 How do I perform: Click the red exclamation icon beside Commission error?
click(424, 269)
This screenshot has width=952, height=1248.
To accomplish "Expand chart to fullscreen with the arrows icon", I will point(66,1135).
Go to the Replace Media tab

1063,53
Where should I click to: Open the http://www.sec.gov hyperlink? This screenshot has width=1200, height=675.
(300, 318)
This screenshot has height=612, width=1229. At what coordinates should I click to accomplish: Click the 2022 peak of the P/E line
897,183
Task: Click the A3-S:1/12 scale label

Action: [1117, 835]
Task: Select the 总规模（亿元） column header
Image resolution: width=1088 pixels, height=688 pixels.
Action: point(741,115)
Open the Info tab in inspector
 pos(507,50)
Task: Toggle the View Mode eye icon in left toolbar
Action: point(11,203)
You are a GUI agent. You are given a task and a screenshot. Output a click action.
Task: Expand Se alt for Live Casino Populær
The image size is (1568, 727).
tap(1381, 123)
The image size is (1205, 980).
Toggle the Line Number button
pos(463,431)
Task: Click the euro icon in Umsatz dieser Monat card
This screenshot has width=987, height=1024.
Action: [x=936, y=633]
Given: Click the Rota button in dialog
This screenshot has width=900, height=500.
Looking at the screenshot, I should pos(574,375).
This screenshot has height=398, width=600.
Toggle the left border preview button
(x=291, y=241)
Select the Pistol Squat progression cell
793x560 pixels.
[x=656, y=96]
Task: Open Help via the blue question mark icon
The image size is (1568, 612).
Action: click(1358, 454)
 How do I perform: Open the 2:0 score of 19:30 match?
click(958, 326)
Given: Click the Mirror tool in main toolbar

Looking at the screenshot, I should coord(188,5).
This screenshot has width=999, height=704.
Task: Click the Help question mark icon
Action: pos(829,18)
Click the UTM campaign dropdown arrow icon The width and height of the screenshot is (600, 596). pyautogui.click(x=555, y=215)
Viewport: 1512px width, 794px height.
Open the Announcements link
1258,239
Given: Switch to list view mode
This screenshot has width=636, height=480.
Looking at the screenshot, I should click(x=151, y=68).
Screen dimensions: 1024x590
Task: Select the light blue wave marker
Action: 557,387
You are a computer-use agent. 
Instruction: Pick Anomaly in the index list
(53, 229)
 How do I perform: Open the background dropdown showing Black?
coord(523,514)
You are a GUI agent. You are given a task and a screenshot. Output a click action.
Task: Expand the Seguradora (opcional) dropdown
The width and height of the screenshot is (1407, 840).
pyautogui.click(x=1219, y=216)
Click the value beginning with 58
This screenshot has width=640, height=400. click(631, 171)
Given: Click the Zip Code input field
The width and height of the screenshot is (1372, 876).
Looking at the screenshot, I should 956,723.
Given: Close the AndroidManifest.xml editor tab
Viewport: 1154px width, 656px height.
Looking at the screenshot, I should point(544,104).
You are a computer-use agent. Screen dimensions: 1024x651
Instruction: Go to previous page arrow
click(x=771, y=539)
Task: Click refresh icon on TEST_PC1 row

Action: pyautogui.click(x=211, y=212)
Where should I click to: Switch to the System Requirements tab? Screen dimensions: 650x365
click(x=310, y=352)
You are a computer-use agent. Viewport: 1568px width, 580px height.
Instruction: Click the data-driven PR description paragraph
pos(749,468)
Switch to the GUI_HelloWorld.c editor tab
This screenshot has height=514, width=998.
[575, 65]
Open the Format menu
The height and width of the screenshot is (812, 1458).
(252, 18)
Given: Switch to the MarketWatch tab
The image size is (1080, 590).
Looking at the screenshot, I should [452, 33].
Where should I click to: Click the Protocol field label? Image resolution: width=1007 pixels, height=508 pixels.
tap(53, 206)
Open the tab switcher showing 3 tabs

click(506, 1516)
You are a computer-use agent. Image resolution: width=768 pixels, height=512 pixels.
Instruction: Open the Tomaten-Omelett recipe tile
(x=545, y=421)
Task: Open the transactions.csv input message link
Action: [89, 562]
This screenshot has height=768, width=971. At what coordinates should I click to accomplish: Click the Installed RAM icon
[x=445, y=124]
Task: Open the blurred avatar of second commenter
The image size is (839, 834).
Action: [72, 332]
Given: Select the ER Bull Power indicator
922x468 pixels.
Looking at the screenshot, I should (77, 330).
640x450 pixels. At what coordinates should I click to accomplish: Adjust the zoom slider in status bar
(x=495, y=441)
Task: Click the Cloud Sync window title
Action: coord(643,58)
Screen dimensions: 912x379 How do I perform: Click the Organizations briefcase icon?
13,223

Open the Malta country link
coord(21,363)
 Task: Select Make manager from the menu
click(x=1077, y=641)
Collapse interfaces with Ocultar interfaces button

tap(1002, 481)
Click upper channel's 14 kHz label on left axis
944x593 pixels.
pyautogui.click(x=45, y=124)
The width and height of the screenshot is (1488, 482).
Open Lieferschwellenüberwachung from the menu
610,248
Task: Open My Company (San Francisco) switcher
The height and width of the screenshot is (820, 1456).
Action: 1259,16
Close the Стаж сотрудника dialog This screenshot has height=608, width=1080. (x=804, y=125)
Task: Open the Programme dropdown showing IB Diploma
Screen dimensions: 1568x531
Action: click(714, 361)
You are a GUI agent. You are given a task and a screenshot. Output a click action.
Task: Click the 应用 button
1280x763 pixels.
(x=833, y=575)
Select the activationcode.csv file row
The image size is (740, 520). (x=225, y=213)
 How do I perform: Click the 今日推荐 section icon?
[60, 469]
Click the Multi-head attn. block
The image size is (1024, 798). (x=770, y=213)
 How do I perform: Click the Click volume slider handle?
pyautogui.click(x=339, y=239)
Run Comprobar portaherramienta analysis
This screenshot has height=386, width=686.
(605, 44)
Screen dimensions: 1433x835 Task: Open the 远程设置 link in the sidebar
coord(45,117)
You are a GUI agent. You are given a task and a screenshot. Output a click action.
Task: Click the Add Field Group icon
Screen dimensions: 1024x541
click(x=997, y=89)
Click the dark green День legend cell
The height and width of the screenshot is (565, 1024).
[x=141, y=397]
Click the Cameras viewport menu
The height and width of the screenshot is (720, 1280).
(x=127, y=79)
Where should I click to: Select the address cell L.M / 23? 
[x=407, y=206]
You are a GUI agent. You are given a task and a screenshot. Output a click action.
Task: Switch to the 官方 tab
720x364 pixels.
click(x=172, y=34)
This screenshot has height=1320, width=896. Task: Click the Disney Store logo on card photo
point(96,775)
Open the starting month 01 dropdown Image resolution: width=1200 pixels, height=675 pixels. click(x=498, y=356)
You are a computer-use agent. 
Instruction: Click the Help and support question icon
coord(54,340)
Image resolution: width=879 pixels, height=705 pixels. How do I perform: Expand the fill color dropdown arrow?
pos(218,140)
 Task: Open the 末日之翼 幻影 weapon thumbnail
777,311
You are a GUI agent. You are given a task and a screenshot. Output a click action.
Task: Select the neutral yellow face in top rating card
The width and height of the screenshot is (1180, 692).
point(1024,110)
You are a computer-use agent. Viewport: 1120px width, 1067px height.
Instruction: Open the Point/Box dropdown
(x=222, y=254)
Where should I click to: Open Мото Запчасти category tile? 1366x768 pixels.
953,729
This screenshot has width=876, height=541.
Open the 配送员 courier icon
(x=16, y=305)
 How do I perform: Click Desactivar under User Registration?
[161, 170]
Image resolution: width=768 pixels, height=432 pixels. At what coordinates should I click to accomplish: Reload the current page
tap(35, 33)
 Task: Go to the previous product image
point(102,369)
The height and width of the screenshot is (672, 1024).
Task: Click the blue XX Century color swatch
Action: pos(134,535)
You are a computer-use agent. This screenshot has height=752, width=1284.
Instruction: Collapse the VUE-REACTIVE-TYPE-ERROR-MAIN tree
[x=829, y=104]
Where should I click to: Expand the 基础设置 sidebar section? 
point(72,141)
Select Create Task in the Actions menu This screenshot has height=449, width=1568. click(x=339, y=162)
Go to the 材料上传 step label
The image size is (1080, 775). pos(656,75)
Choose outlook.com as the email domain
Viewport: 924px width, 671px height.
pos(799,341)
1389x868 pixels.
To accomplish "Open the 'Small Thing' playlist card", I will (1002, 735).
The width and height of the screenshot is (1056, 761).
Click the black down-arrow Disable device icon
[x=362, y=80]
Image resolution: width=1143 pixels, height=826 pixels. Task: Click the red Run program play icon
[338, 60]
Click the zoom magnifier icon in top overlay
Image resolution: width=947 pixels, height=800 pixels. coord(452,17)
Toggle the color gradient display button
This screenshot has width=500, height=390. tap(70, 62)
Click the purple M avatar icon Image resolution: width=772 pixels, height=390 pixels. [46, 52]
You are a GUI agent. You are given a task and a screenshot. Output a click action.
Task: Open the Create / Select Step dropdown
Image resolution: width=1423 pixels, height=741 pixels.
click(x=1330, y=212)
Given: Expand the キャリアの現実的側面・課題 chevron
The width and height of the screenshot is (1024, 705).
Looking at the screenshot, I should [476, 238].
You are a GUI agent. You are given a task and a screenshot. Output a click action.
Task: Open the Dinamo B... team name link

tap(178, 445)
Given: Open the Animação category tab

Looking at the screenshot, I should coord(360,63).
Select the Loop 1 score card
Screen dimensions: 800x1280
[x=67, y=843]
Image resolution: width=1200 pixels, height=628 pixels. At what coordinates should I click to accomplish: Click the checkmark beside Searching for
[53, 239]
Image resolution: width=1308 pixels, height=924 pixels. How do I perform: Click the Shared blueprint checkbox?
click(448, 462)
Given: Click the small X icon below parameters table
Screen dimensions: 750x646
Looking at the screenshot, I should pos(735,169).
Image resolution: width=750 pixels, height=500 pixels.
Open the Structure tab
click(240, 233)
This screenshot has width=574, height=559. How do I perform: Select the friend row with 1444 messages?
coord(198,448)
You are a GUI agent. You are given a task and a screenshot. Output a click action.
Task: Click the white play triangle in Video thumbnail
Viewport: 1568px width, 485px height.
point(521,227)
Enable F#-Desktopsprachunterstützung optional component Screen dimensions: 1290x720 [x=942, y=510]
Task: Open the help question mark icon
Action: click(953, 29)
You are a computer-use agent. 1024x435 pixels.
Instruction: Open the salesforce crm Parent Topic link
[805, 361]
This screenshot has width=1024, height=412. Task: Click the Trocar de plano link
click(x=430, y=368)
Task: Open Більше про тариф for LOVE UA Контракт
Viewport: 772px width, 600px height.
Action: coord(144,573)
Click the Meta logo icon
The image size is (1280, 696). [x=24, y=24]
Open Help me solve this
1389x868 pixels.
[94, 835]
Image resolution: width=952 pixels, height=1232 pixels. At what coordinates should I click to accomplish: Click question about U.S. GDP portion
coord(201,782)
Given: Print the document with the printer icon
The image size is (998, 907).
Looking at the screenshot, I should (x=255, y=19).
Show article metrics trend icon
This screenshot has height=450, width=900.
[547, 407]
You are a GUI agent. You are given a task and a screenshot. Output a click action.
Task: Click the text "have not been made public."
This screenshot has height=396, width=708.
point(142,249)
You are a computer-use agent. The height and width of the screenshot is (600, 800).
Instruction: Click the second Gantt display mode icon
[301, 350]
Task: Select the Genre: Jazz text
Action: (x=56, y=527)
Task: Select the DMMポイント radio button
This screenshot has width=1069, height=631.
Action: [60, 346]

Work instructions
Your answer should be the lines above from the one containing "Image resolution: width=1423" through the one containing "You are a computer-use agent. 1024x435", copied exactly and with both ends kept.

Solution below
Image resolution: width=1423 pixels, height=741 pixels.
click(x=1330, y=212)
Given: Expand the キャリアの現実的側面・課題 chevron
The width and height of the screenshot is (1024, 705).
Looking at the screenshot, I should [476, 238].
You are a GUI agent. You are given a task and a screenshot. Output a click action.
Task: Open the Dinamo B... team name link

tap(178, 445)
Given: Open the Animação category tab

Looking at the screenshot, I should coord(360,63).
Select the Loop 1 score card
Screen dimensions: 800x1280
[x=67, y=843]
Image resolution: width=1200 pixels, height=628 pixels. At what coordinates should I click to accomplish: Click the checkmark beside Searching for
[53, 239]
Image resolution: width=1308 pixels, height=924 pixels. How do I perform: Click the Shared blueprint checkbox?
click(448, 462)
Given: Click the small X icon below parameters table
Screen dimensions: 750x646
Looking at the screenshot, I should pos(735,169).
Image resolution: width=750 pixels, height=500 pixels.
Open the Structure tab
click(240, 233)
This screenshot has width=574, height=559. How do I perform: Select the friend row with 1444 messages?
coord(198,448)
You are a GUI agent. You are given a task and a screenshot. Output a click action.
Task: Click the white play triangle in Video thumbnail
Viewport: 1568px width, 485px height.
point(521,227)
Enable F#-Desktopsprachunterstützung optional component Screen dimensions: 1290x720 [x=942, y=510]
Task: Open the help question mark icon
Action: click(953, 29)
You are a computer-use agent. 1024x435 pixels.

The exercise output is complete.